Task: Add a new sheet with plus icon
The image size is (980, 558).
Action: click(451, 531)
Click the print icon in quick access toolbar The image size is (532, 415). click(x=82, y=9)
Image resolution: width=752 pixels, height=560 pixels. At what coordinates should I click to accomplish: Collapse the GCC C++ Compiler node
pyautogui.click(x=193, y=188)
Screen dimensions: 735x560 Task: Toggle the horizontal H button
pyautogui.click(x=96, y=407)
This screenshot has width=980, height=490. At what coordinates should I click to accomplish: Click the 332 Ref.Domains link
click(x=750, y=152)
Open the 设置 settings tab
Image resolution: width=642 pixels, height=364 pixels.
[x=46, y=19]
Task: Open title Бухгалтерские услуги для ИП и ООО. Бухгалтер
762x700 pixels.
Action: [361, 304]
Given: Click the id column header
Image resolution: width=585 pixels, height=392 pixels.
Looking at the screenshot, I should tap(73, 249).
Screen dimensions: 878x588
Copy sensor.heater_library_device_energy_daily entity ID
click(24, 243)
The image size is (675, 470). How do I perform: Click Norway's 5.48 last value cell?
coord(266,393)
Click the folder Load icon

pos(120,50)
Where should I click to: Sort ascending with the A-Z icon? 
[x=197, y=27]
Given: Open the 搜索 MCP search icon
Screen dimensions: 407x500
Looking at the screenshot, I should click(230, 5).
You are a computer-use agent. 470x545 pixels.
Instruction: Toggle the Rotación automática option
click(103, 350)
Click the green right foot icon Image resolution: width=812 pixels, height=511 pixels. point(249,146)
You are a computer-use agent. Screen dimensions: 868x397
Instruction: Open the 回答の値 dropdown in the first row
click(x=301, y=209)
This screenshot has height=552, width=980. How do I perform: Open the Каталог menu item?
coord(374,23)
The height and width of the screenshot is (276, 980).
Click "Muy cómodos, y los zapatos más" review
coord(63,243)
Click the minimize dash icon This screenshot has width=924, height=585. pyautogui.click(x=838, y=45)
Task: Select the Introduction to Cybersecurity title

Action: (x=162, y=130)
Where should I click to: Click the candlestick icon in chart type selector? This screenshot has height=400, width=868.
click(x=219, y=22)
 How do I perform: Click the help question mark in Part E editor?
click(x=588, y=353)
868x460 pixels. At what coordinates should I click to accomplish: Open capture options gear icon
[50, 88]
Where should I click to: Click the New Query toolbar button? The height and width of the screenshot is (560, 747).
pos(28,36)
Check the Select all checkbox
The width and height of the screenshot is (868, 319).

**TASK BRIEF:**
Set down the material exactly, keeping every line.

**TASK ANSWER:**
Task: Add a new sheet with plus icon
The image size is (980, 558).
Action: click(451, 531)
Click the print icon in quick access toolbar The image size is (532, 415). click(x=82, y=9)
Image resolution: width=752 pixels, height=560 pixels. At what coordinates should I click to accomplish: Collapse the GCC C++ Compiler node
pyautogui.click(x=193, y=188)
Screen dimensions: 735x560 Task: Toggle the horizontal H button
pyautogui.click(x=96, y=407)
This screenshot has width=980, height=490. At what coordinates should I click to accomplish: Click the 332 Ref.Domains link
click(x=750, y=152)
Open the 设置 settings tab
Image resolution: width=642 pixels, height=364 pixels.
[x=46, y=19]
Task: Open title Бухгалтерские услуги для ИП и ООО. Бухгалтер
762x700 pixels.
Action: [361, 304]
Given: Click the id column header
Image resolution: width=585 pixels, height=392 pixels.
Looking at the screenshot, I should tap(73, 249).
Screen dimensions: 878x588
Copy sensor.heater_library_device_energy_daily entity ID
click(24, 243)
The image size is (675, 470). How do I perform: Click Norway's 5.48 last value cell?
coord(266,393)
Click the folder Load icon

pos(120,50)
Where should I click to: Sort ascending with the A-Z icon? 
[x=197, y=27]
Given: Open the 搜索 MCP search icon
Screen dimensions: 407x500
Looking at the screenshot, I should click(230, 5).
You are a computer-use agent. 470x545 pixels.
Instruction: Toggle the Rotación automática option
click(103, 350)
Click the green right foot icon Image resolution: width=812 pixels, height=511 pixels. point(249,146)
You are a computer-use agent. Screen dimensions: 868x397
Instruction: Open the 回答の値 dropdown in the first row
click(x=301, y=209)
This screenshot has height=552, width=980. How do I perform: Open the Каталог menu item?
coord(374,23)
The height and width of the screenshot is (276, 980).
Click "Muy cómodos, y los zapatos más" review
coord(63,243)
Click the minimize dash icon This screenshot has width=924, height=585. pyautogui.click(x=838, y=45)
Task: Select the Introduction to Cybersecurity title

Action: (x=162, y=130)
Where should I click to: Click the candlestick icon in chart type selector? This screenshot has height=400, width=868.
click(x=219, y=22)
 How do I perform: Click the help question mark in Part E editor?
click(x=588, y=353)
868x460 pixels. At what coordinates should I click to accomplish: Open capture options gear icon
[50, 88]
Where should I click to: Click the New Query toolbar button? The height and width of the screenshot is (560, 747).
pos(28,36)
Check the Select all checkbox
The width and height of the screenshot is (868, 319).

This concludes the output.